Wishing you well Mitch
My cautious obedience to the colonoscopy powers that be, short circuited in a mix of dark humor, an overactive imagination and flat out rebellion. A friend had described his recent experience, laying naked from the waist down under a “gorgeous” young nurse hovering over him, while waiting for the anesthesia to kick in. ” I feel like I’m going to crap myself.” He told her. “You will.” Flowing from her sensuous lips was the last thing he remembered. He awoke warm and dry, not a hint of carnage remaining, to the same nurse, who had likely made him cleaner and more nicely scented than he ever had made himself. Within a month I stepped into a room, in a building I had never been in, for my pre-screen. A burly nurse, large bosomed, came in and explained some of what I should expect with the curt-correct, colonial New England enthusiasm of someone who hated getting out of bed before noon. My courage bled away quickly as she left to get the doc for what only a by-the-book professional would call a digital exam. I went into high alert when the blue-collar nurse returned with another gangly, slender woman. Though wearing a white lab coat, she still looked like she had gotten off a bus at the wrong stop. In the wrong town. When she introduced herself with a thick eastern European accent, the trifecta was complete. Wrong country too. Nonetheless, trying to remember that I was a former U.S.Marine, I hesitantly “dropped trou” as we say and assumed the position. Her rapid digital insertion went fine, FOR A MICROSECOND, after which I felt as though she had gone into a dark corner to unbox a new cutlery set. Though I hit my head on the ceiling, I landed on my feet and in a ninja like move, had my pants up in a jiffy, to her ambiguous interest in the trauma she had just seared me with. When they asked me when I would like to return for the procedure, “the third of Never.” was my reply. I’m still not over it.

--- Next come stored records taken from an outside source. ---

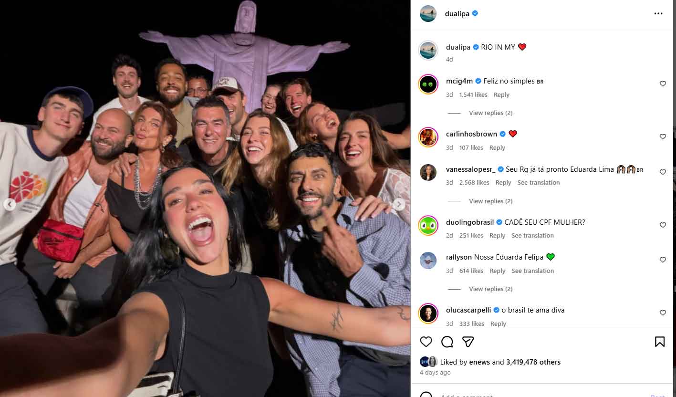676x397 pixels.
Task: Expand replies under vanessalopesr_'s comment
Action: click(490, 201)
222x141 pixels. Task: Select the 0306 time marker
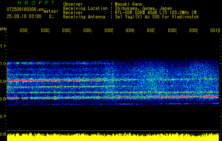(130, 30)
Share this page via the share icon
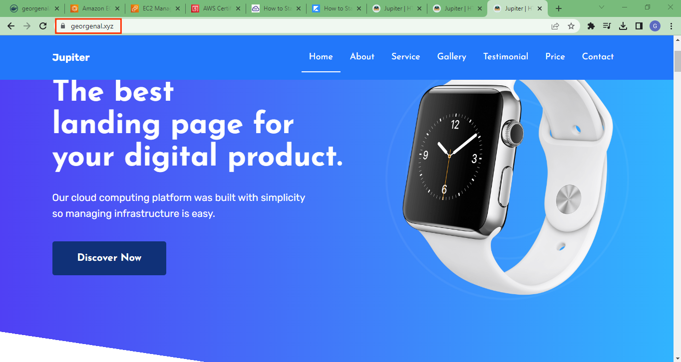Viewport: 681px width, 362px height. pos(555,26)
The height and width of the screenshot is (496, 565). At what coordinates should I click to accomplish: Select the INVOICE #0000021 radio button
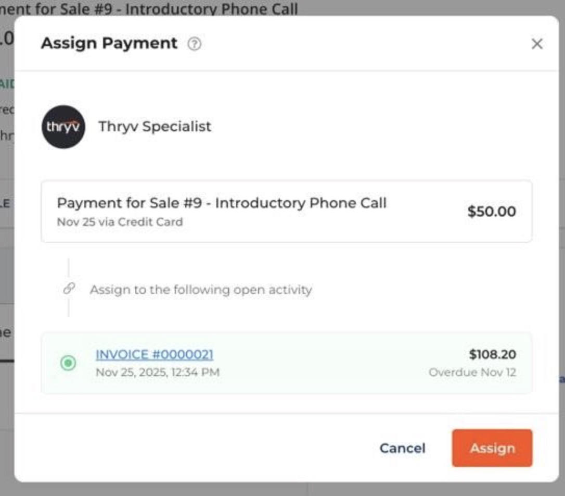68,363
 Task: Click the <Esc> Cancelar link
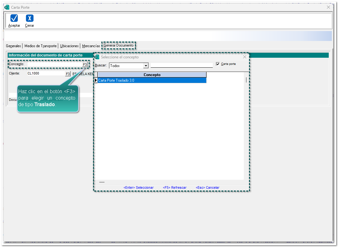(207, 187)
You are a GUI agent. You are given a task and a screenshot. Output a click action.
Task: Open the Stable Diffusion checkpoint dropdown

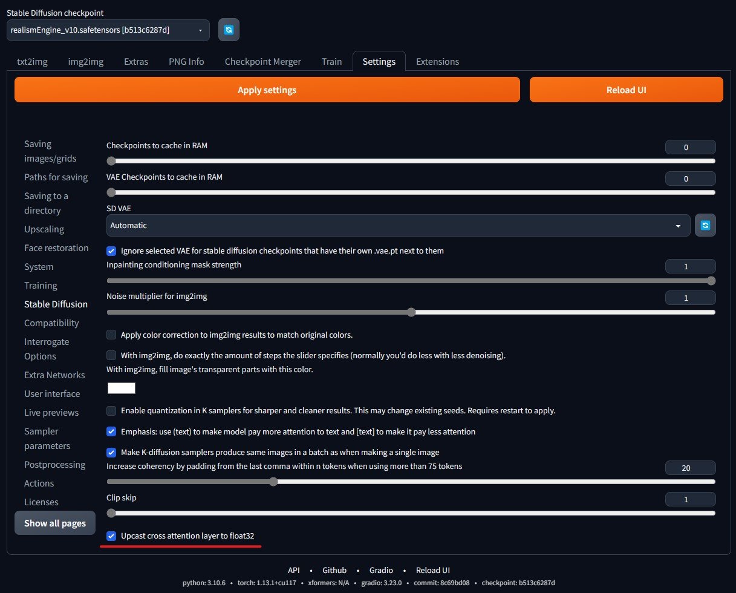coord(108,30)
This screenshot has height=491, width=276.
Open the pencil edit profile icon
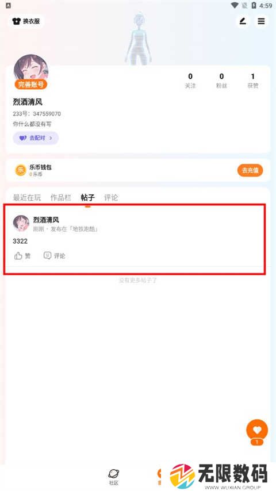coord(243,21)
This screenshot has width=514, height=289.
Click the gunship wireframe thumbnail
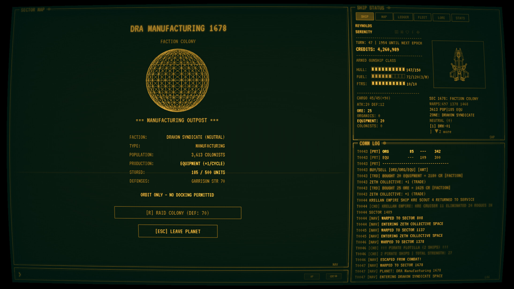[459, 64]

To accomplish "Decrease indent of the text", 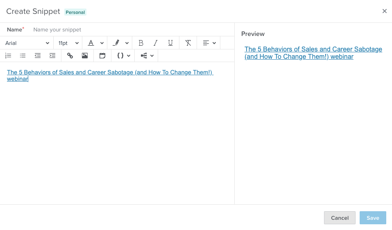I will pyautogui.click(x=38, y=56).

Painfully delightful. Praises, O thou master of hyperbole.
True story as well. That was 5 yrs ago and haven’t even thought about getting one.
May the force be with you, Mitch.
May God grant that the worst part of your experience will have been the preparation and not the follow-up.

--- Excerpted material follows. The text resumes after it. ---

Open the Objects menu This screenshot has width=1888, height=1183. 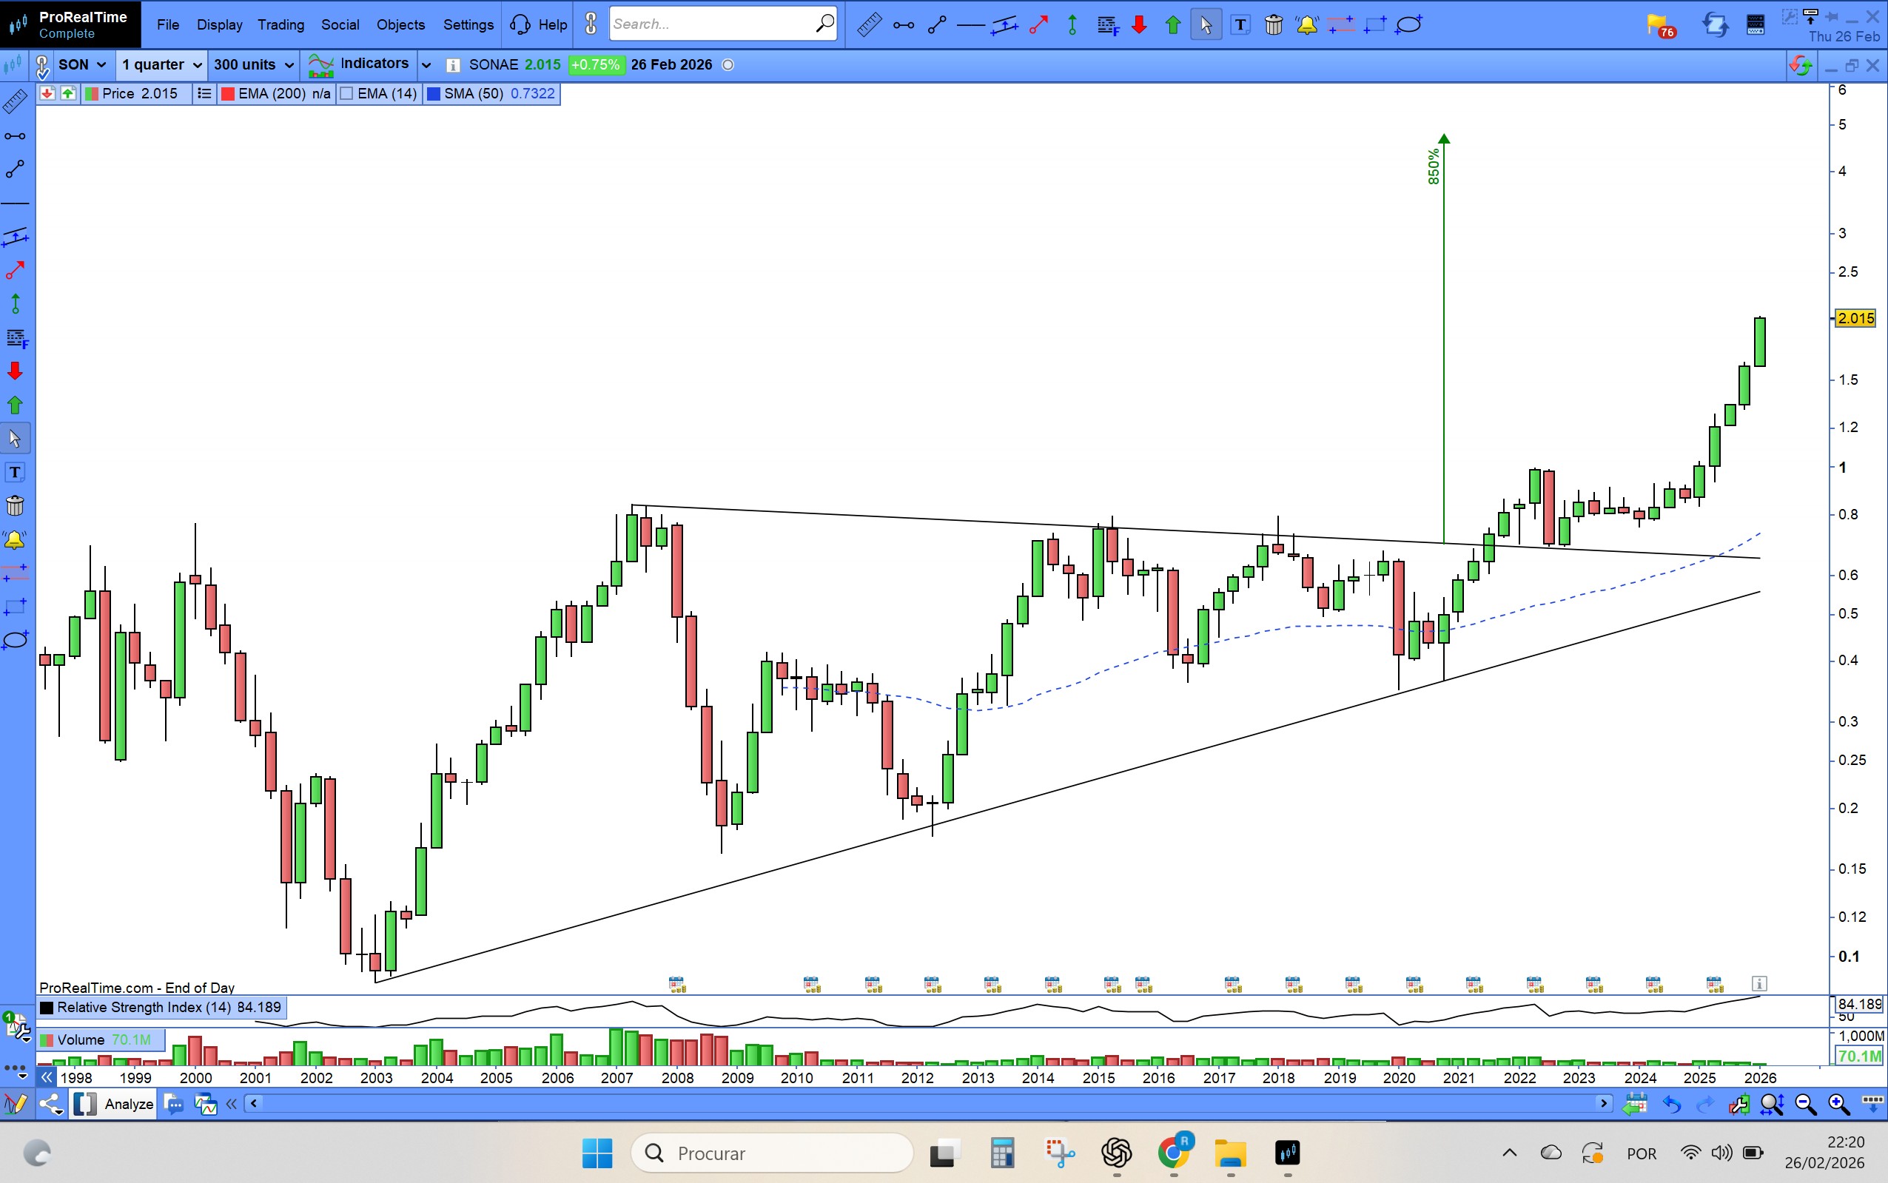click(x=401, y=24)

Glad you’re home. May the travel report declare the expedition an unremarkable one.
;>) Thank you!
I have prayed that all is well and if not, grace for the journey.
Praying for positive lab results.
Thanks, Carla.
Now I am over 50 I will have to get the preventative pictures of private places soon. Before I go I think I will get a tattoo on my tail bone area but first I have to decide on one – can you help?
1) Exit Only
2) I lost my car keys – see if you can find them
3) If you can read this you are too close
Laughter is the best medicine but not if you are practicing medicine at the time
I love all three, Dave!
Not sure how I will fit all three on my butt – I will let you know if I come up with a solution
Hope all goes well!!!
Of course I will pray for you, and am happy to do so. Those procedures are never fun, but as my doctor reminded me, colon cancer is entirely preventable. Which makes me believe that we do have a moral obligation to get the screening. May God be with you throughout the whole process.
Thank you, Ann!
I’m waaaaaaay late with this response, sir…but I pray that all went well, and continues to go well!
It did (and does, I trust). Thank you, Wayne!